Tensor to Text 🖼️➡️📜
The task of TensortoText
involves the generation of textual descriptions based on tensor data. This tasks can facilitate the interpretation of complex numerical data.
📌 Inputs:
- SampleTensor [input]:
- A tensor ranging from 1D to 5D.
- SampleTensor [target]: Optional.
- Pre-generated textual descriptions for training purposes.
- SampleTensor [extra]:
- Additional tensors that may assist in exploratory data analysis or the training process.
🛠️ Use Cases:
- Automated Reporting:
- Generate concise and informative reports or textual annotations based on satellite imagery.

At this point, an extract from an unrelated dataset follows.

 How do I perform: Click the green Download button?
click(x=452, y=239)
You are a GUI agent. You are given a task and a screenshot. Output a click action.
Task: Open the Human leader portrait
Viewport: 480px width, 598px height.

This is particularly useful for researchers, analysts, and decision-makers who rely on rapid and accurate data interpretation.
- Accessibility for Visually Impaired:
- Transform visual and numerical satellite data into descriptive text, facilitating the understanding of satellite-based studies for visually impaired researchers.
- Environmental and Urban Monitoring:
- Provide automated documentation of changes in ecosystems, deforestation, urban expansion, or the aftermath of natural disasters based on satellite imagery.
🔍 Example:
import mlstac
name = "https://huggingface.co/datasets/mlstac/tensor_to_text_demo.json"
dataset = mlstac.dataset(name, streaming=True, framework="torch")
print(next(iter(dataset)))
# Output example:
# {'input': tensor([[[[...]]]]), 'target': "The satellite image showcases a variety of landscapes, with evident changes in vegetation and urban areas."}